A waste collection and disposal company which claimed that certain conditions imposed by the Environmental Protection Agency (EPA) on its licence would put it out of business has failed to secure leave to bring a High Court challenge to those conditions.
Mr Justice Ó Caoimh ruled that Yellow Bins (Waste Disposal) Limited had failed to show the substantial grounds required to bring a judicial review challenge.
Yellow Bins has been operating a waste collection, recovery and disposal business at premises at Donore, Caragh, Naas, Co Kildare, since 1982. It claimed that conditions imposed on its licence by the EPA were irrational and made in excess of the powers of the agency.

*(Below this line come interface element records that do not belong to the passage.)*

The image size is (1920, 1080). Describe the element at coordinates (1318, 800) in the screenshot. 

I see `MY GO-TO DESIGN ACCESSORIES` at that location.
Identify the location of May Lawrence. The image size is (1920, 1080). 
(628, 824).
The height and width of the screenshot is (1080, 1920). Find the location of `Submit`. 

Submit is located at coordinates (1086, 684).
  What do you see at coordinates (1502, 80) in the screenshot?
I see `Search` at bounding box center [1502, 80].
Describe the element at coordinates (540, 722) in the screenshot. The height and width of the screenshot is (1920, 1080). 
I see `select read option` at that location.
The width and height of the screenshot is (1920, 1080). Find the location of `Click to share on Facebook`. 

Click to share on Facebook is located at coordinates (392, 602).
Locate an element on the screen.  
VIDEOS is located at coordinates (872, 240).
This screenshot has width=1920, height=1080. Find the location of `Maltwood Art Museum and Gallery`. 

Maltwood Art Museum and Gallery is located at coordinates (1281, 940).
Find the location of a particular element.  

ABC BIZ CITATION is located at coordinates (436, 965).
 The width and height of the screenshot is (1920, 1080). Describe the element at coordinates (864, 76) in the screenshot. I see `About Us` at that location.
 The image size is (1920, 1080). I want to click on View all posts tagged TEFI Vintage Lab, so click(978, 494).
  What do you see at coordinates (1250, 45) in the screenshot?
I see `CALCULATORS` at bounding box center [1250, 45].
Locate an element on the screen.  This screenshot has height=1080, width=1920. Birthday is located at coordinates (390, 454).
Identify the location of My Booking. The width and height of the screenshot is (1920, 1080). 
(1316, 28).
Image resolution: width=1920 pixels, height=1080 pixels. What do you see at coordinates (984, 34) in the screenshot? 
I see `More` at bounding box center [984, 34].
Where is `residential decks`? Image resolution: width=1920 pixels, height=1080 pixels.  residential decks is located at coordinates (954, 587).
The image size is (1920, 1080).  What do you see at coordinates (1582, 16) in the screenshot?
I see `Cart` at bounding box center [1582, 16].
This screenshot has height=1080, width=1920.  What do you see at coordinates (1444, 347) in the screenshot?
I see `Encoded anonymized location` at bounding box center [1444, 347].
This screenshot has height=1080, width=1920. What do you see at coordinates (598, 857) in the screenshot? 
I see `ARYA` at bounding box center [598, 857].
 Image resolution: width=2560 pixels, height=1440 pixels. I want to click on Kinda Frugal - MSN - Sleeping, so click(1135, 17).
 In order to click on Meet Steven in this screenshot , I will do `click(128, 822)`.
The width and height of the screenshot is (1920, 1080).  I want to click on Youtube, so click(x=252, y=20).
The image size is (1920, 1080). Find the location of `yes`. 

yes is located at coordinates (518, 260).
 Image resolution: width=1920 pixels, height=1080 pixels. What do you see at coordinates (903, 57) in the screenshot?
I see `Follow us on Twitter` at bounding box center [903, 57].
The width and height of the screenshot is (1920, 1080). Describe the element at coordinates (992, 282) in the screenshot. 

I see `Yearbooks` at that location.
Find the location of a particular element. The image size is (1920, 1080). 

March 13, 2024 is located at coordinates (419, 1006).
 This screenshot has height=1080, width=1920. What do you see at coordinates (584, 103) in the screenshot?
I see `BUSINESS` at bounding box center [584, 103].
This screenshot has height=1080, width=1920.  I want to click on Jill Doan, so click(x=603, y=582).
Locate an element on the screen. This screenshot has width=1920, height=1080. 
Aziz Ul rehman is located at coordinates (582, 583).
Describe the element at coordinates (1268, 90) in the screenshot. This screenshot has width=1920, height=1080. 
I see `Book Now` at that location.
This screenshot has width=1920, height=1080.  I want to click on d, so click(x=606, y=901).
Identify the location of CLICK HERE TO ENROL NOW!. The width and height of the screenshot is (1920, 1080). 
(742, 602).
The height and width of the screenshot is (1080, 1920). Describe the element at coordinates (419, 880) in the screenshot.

The company claimed that one condition restrained it from collecting waste until certain infrastructure - a waste/transfer recovery building - was in place. It claimed the EPA had acted in breach of its powers and against natural and constitutional justice when it knew, or should have known, that the company had applied for permission for a waste recycling premises and other works and An Bord Pleanála had refused permission on appeal. Because the EPA had not consulted with Kildare County Council, the planning authority, it had acted in breach of its powers under the Waste Management Act (WMA) 1996, it claimed.
In his judgment, Mr Justice Ó Caoimh said Mr Patrick Kelly, managing director of Yellow Bins, had acknowledged that the WMA required the company to apply to the EPA, prior to October 1st, 1999, for a waste licence for the disposal of waste at its existing waste transfer facility.
Yellow Bins had applied on September 30th, 1999, to the EPA for a licence. On May 13th, 2002, the EPA notified Yellow Bins it proposed to grant a licence and attached a copy of the proposed licence.
Two days later, on May 15th, 2002, An Bord Pleanála refused planning permission for erection and use of a building for waste recycling and transfer. Mr Kelly said he instructed Environmental and Resource Management Limited to object to several conditions attached to the draft licence, which objections were made in a letter of June 10th, 2002. On October 8th, 2002, the EPA granted a licence subject to the disputed conditions.
However, in an affidavit, Mr Thomas O'Connell SC had indicated his belief that Yellow Bins had no planning permission for its actual activities at Donore.